Tokyo, Japan is one of my favorite places on earth. I visited for a four day-weekend back in March 2016 and I’ve spent so much time daydreaming about going back to visit the one city I’ve been to that actually overwhelmed me. (In the best way possible of course, four days is not enough time to really explore Tokyo.) So naturally, when I dove into the musical history of Japan and learned that there was a musical response to the mix of 80s pop music in the West, OF COURSE I was gonna geek out about it. Those are some of my favorite things!
See, in the doom and gloom of January, I found carefree escapism in the genre known as Japanese City Pop.
Combining elements of soft rock, funk, soul, 80s new wave, and 80s pop, Japanese City Pop is the perfect antidote to stressful/hard times. How do I know this? When my brain was basically on fire during January, I spent my work days finding comfort in so many city pop songs whose vibes felt comfortable and familiar but were brand new to me. Something about the familiar combination of city pop sounds and the chaos of my overstimulated mind seemed to marry so well to keep me going. And I’m not the only one who found the dichotomy of “everything’s doomed” and “I’m just grooving to this music without a care in the world” particularly tasty. In January, two of my favorite artists’ new albums drew inspiration from that very combination.
The Weeknd’s new album Dawn FM is a concept album basically about purgatory.
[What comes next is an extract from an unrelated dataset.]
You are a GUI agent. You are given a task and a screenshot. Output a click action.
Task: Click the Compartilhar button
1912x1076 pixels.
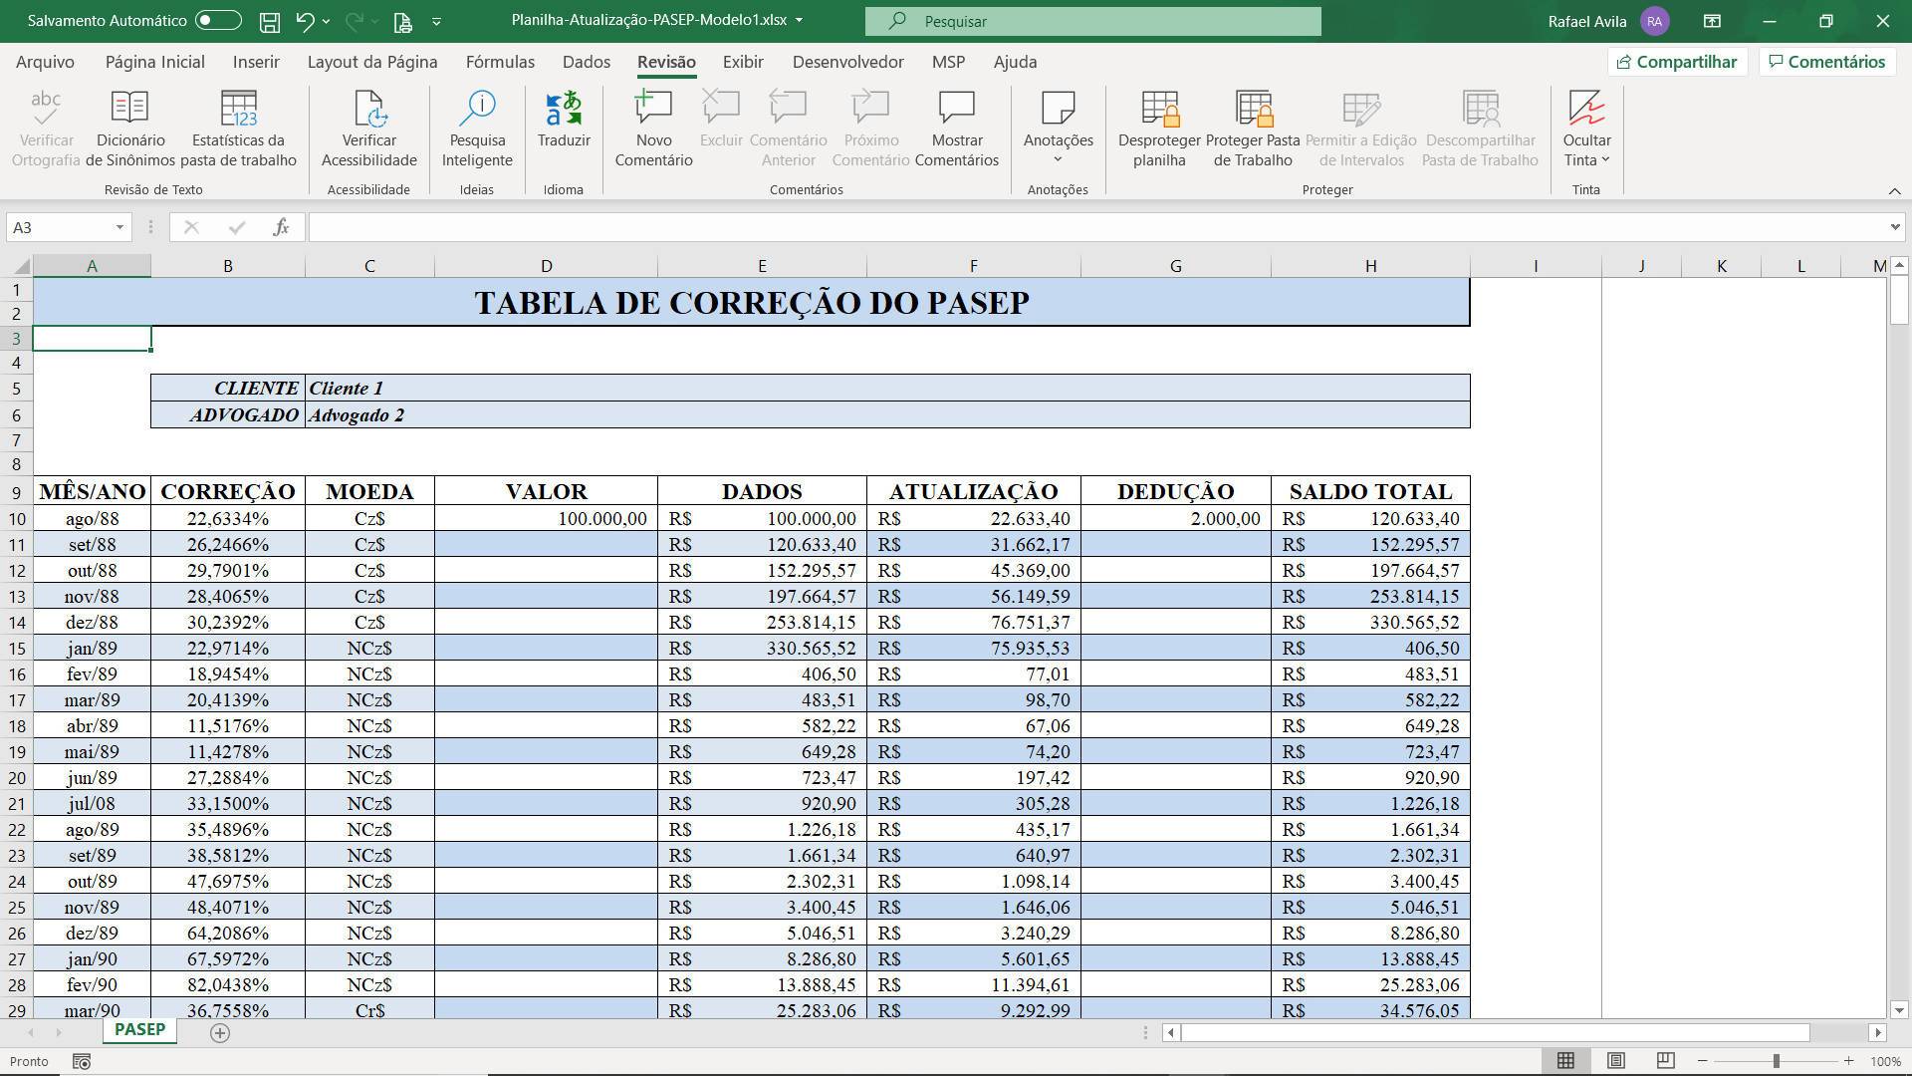1677,62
When you get to the gorgeous “Out of Time” you realize, as radio announcer Jim Carrey narrates, that the end is near for The Weeknd’s character. That song samples the song “Midnight Pretenders” by Tomoko Aran in such a lush, ethereal way, almost making you forget that there’s a heavy undercurrent of death about the album. Please listen to it in order if you haven’t yet.
Secondly (and you should all expect this sort of shenanigan from me), the new Bad Suns album Apocalypse Whenever drew inspiration from city pop and its aesthetics. Seriously, look at the single cover for “Heaven is a Place in My Head” and Tomoko Aran’s album cover for Fuyu-Kukan and tell me I didn’t find the source material they definitely put on a vision board. Sonically, though, I’m sure that the reason they included a saxophone break in the song “Silently Screaming” was because of Gavin Bennett’s exploration into city pop during the recording process of the album. It pairs so beautifully in an absolute bop talking about struggling to let go of demons.
City pop is familiar to me because it seems to combine genres that I’ve grown up around and have fond memories of. My parents’ affinity for 70s/80s soft rock laid the foundation but as I explored more of the 70s and 80s during high school, I developed my own affinity for the music of that era. So much so that I can easily identify what bands from the West might have dialogued with Japanese City Pop artists. For example, the instrumentation of the Akira Inoue song on this week’s playlist reminds me of Steely Dan’s hypnotic jam session approach and I get lost in it the same way.
Experiencing this musical exchange is one of the coolest things because you see how music really is a universal language. While I don’t understand Japanese, I can still connect to the vibes and sometimes, especially when your brain is on fire, that counts for more than you think.
Shoutout to my city pop-aficionado coworkers Noah, Spencer, Jay, and Patrick for their recs that really helped me fall in love with this genre and build this playlist. Hope you can find some new tunes to groove to.